**** Text passage ****

By art. 5 of the 1989 Law, two relevant amendments were made. There was inserted at the beginning of art. 26 a new paragraph (A1): ‘Subject to this Law and to the terms of the trust, a trustee shall be liable for a breach of trust committed by him or in which he has concurred.’ Also, for para. (9) there was substituted a new para. (9): ‘Nothing in the terms of a trust shall relieve, release or exonerate a trustee from liability for breach of trust arising from his own fraud, wilful misconduct or gross negligence.’
Article 30, as enacted in 1984, provided, inter alia:
‘INDEMNITY OF RETIRING TRUSTEE
    (1) When a trustee resigns, retires or is removed, he shall duly surrender trust property in his possession or under his control.

****

(Brief 1): From the trust law passage, write out the part that opens with the words "By art. 5 of" and closes with "under his control.".

**** Data shown ****

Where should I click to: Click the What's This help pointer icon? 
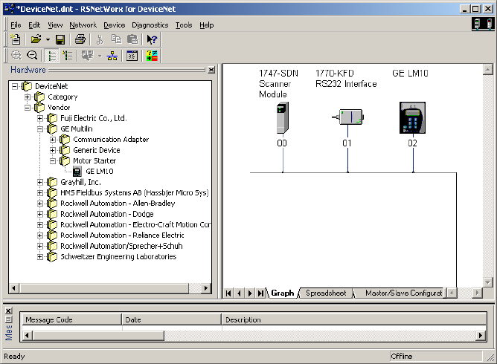[152, 39]

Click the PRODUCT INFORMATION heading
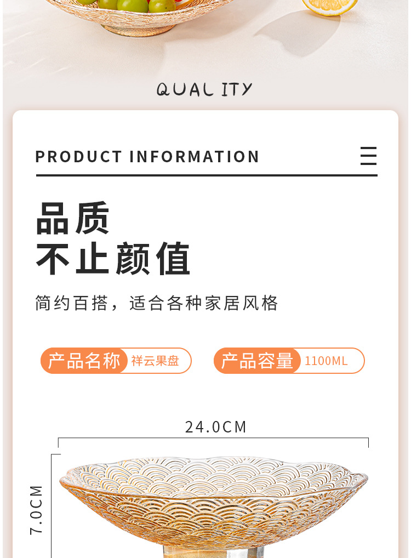pyautogui.click(x=147, y=157)
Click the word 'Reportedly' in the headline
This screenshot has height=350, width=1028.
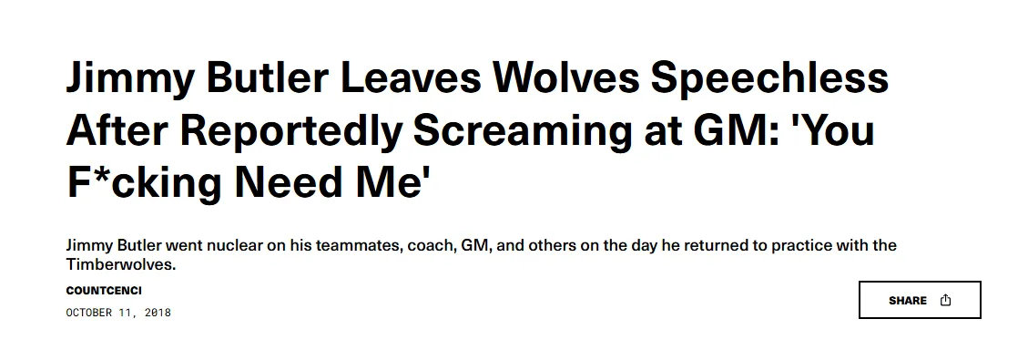[290, 130]
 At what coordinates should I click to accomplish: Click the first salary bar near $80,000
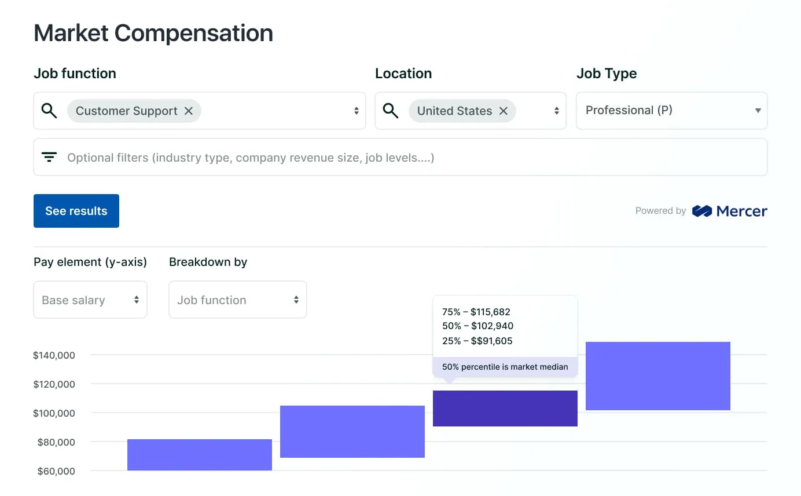point(200,455)
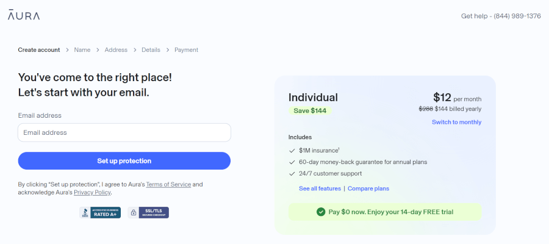Click the checkmark beside $1M insurance
549x244 pixels.
pyautogui.click(x=292, y=150)
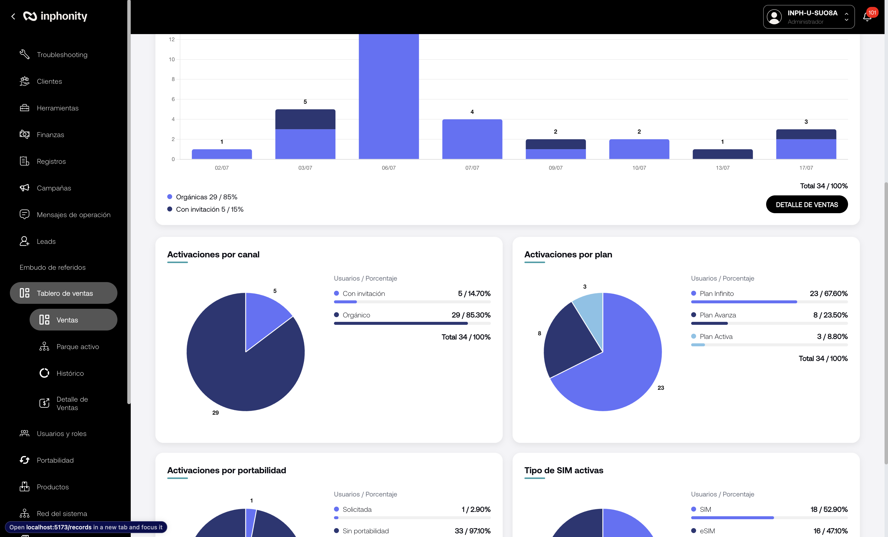Click the Campañas megaphone icon
Viewport: 888px width, 537px height.
25,188
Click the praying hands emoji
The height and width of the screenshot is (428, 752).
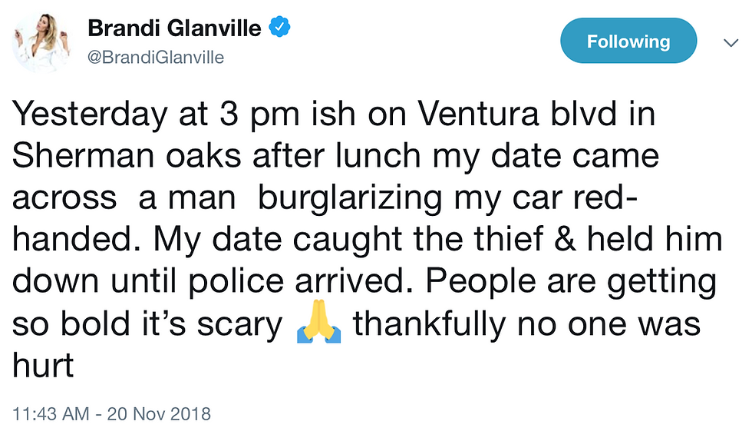(x=318, y=325)
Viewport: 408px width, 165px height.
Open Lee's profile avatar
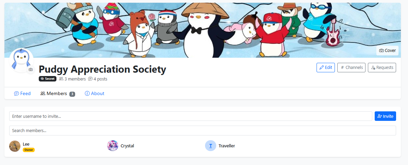click(15, 146)
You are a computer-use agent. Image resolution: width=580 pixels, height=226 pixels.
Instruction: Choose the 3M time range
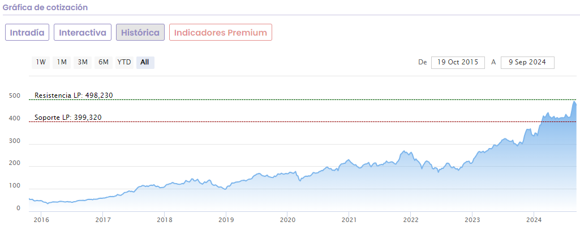pos(83,62)
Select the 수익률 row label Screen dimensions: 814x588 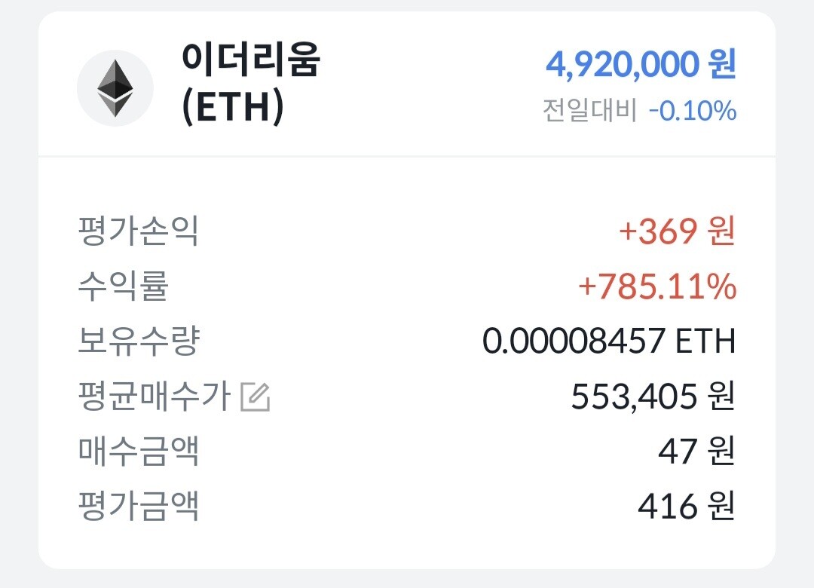click(124, 286)
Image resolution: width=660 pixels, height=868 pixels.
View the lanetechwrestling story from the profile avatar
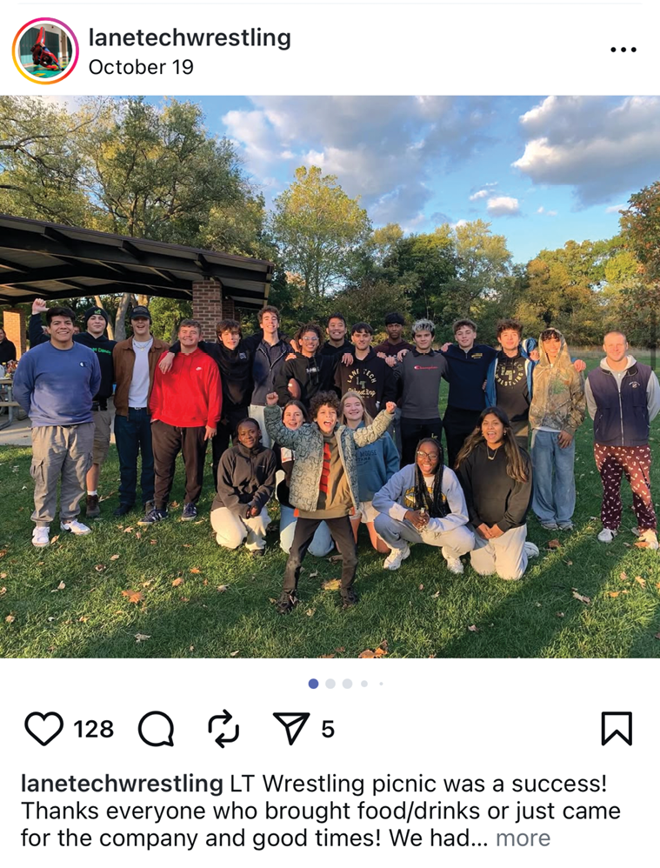point(45,51)
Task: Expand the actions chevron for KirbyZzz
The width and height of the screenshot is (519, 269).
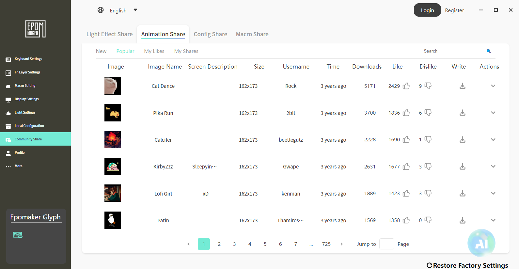Action: click(493, 166)
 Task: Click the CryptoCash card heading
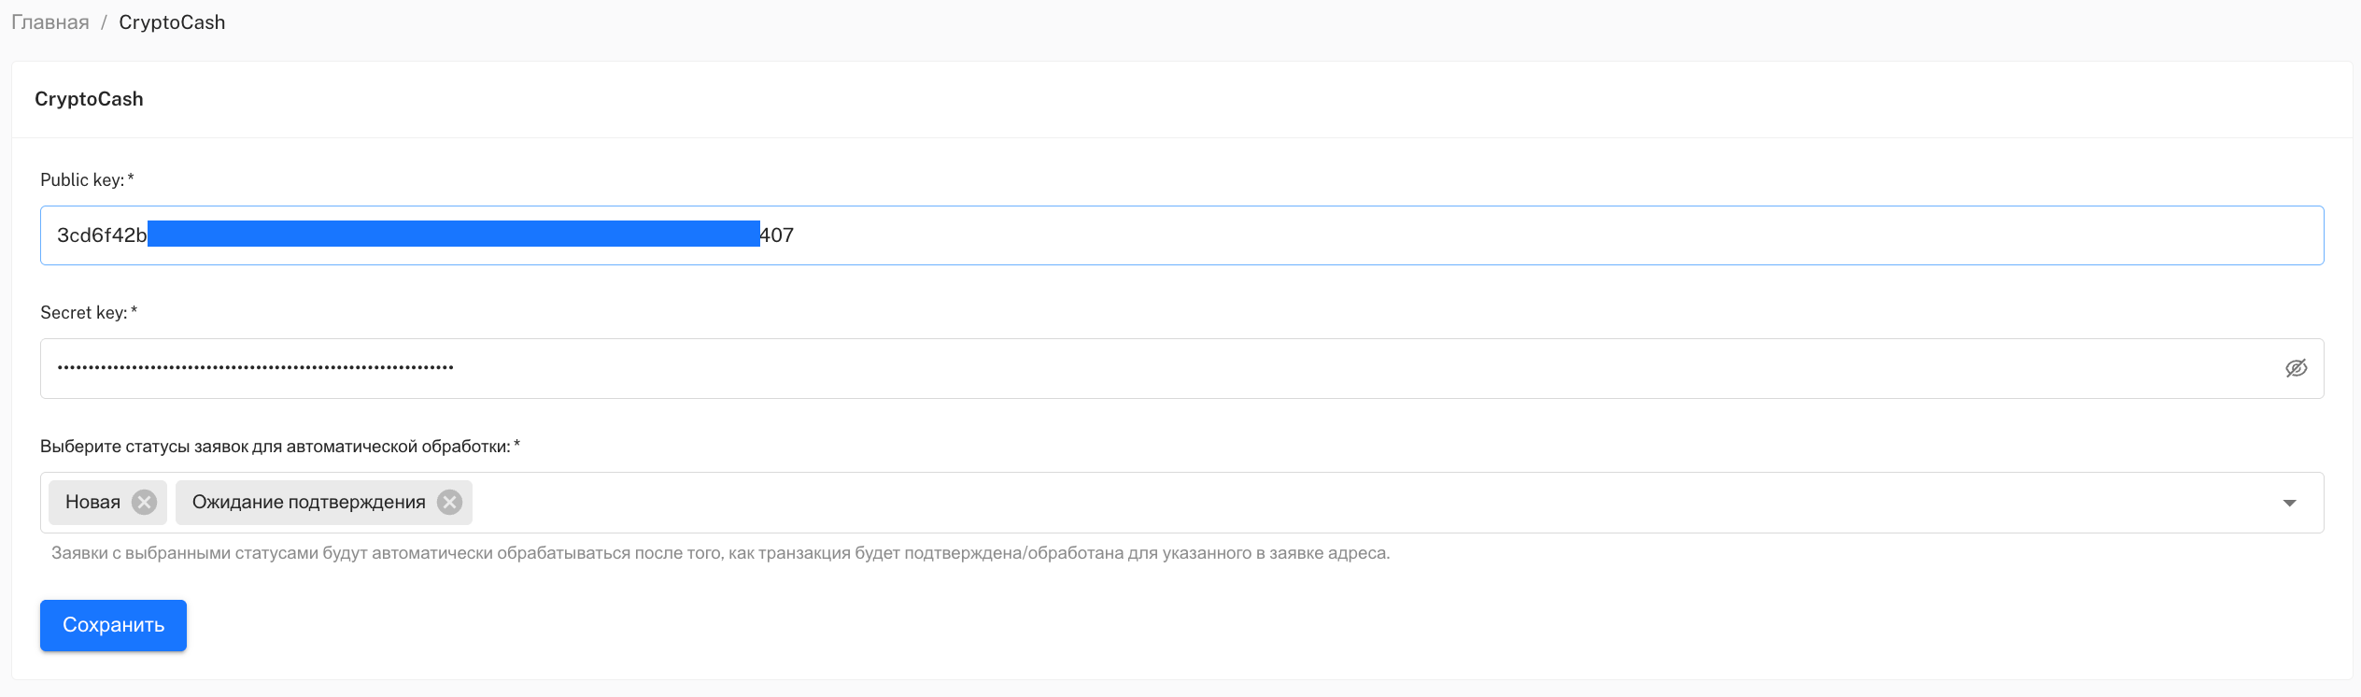pos(89,99)
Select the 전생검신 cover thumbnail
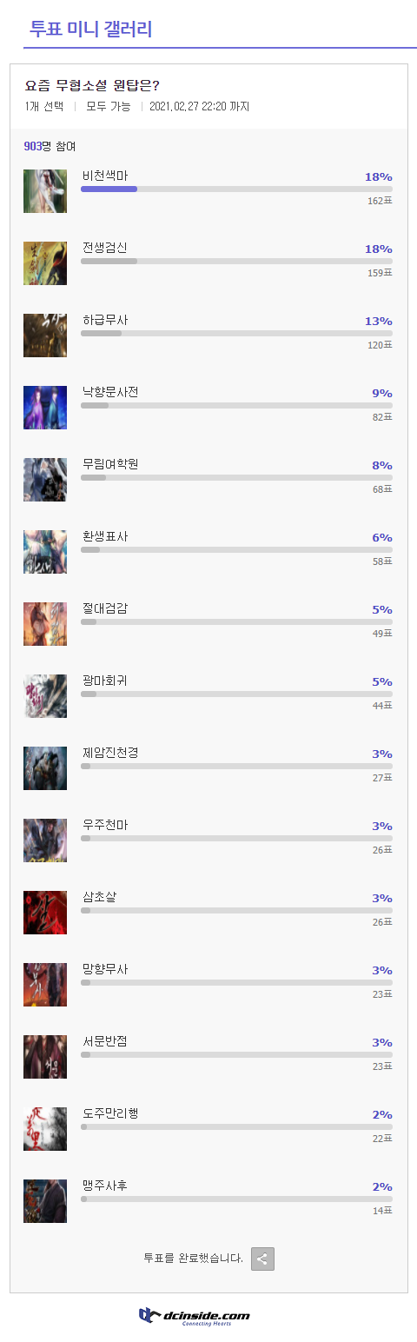 coord(45,263)
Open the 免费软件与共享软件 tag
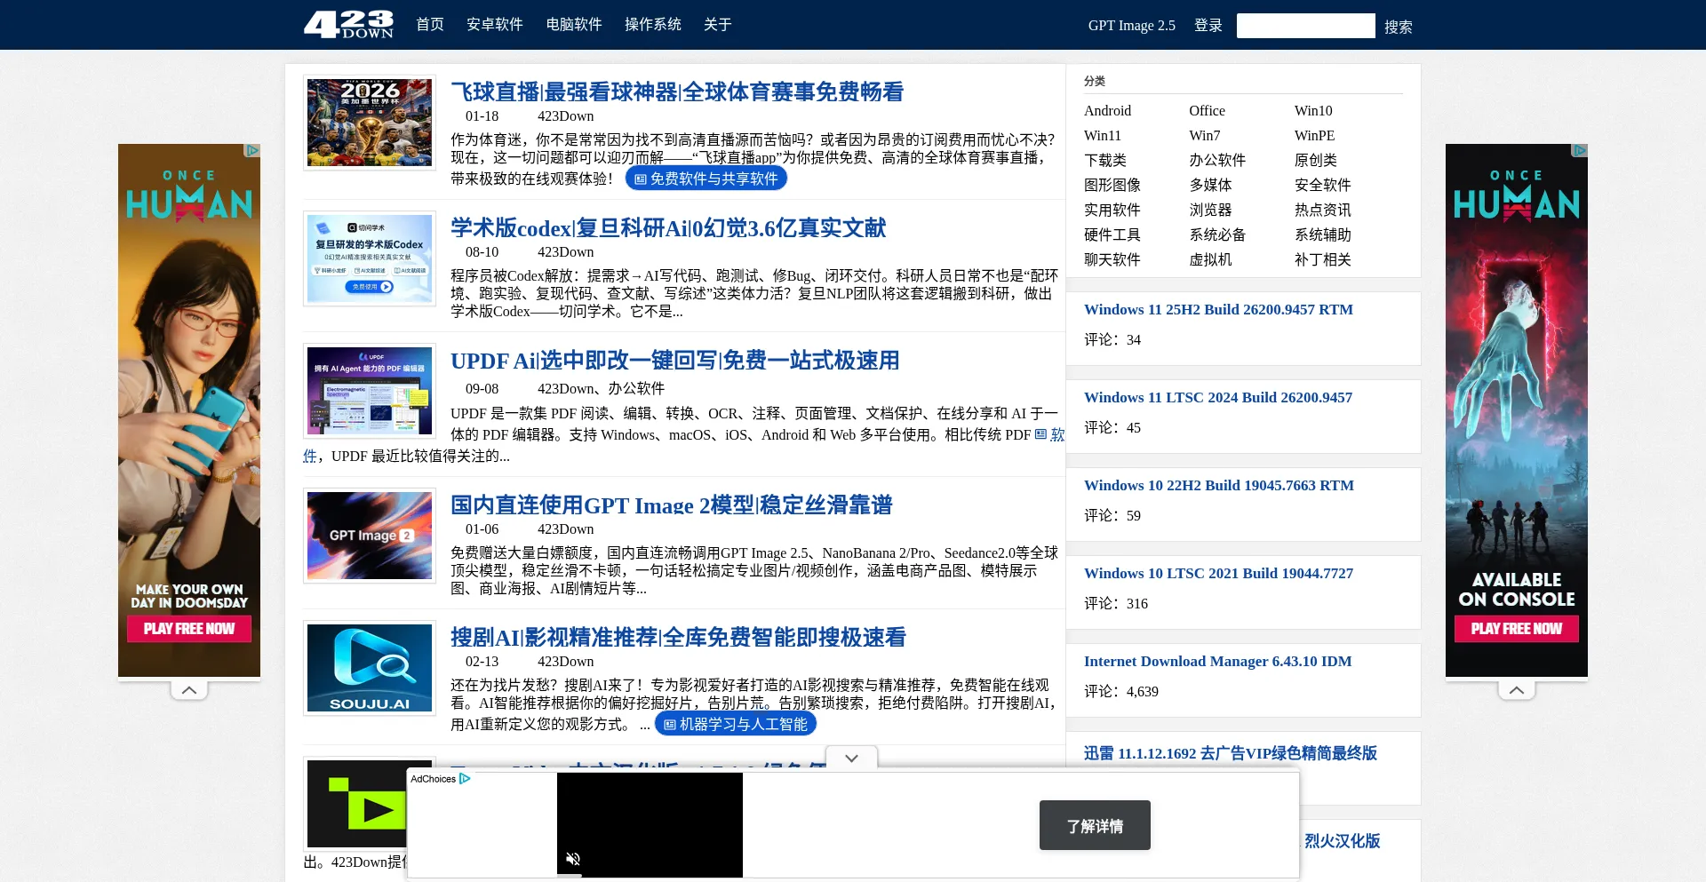The width and height of the screenshot is (1706, 882). [706, 179]
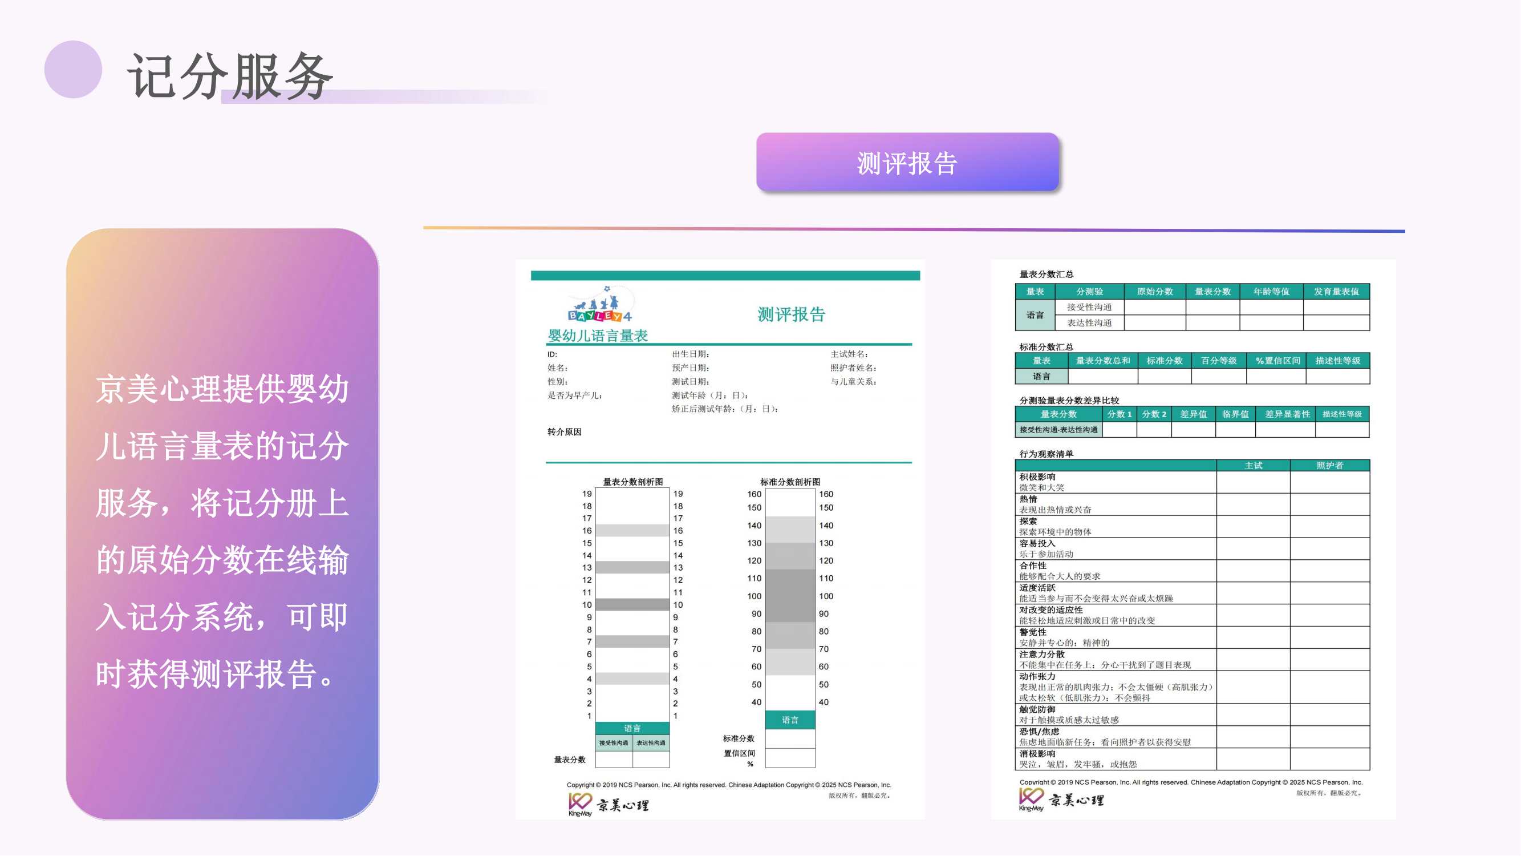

****

(Brief 2): Pick out every line of the entries that contains the string "pixels", matching case exactly, and copy each one.

(Correct result 1):
By art. 5 of the 1989 Law, two relevant amendments were made. There was inserted at the beginning of art. 26 a new paragraph (A1): ‘Subject to this Law and to the terms of the trust, a trustee shall be liable for a breach of trust committed by him or in which he has concurred.’ Also, for para. (9) there was substituted a new para. (9): ‘Nothing in the terms of a trust shall relieve, release or exonerate a trustee from liability for breach of trust arising from his own fraud, wilful misconduct or gross negligence.’
Article 30, as enacted in 1984, provided, inter alia:
‘INDEMNITY OF RETIRING TRUSTEE
    (1) When a trustee resigns, retires or is removed, he shall duly surrender trust property in his possession or under his control.

(Correct result 2):
549x244 pixels.
You are a computer-use agent. Image resolution: width=580 pixels, height=226 pixels.
Image resolution: width=660 pixels, height=868 pixels.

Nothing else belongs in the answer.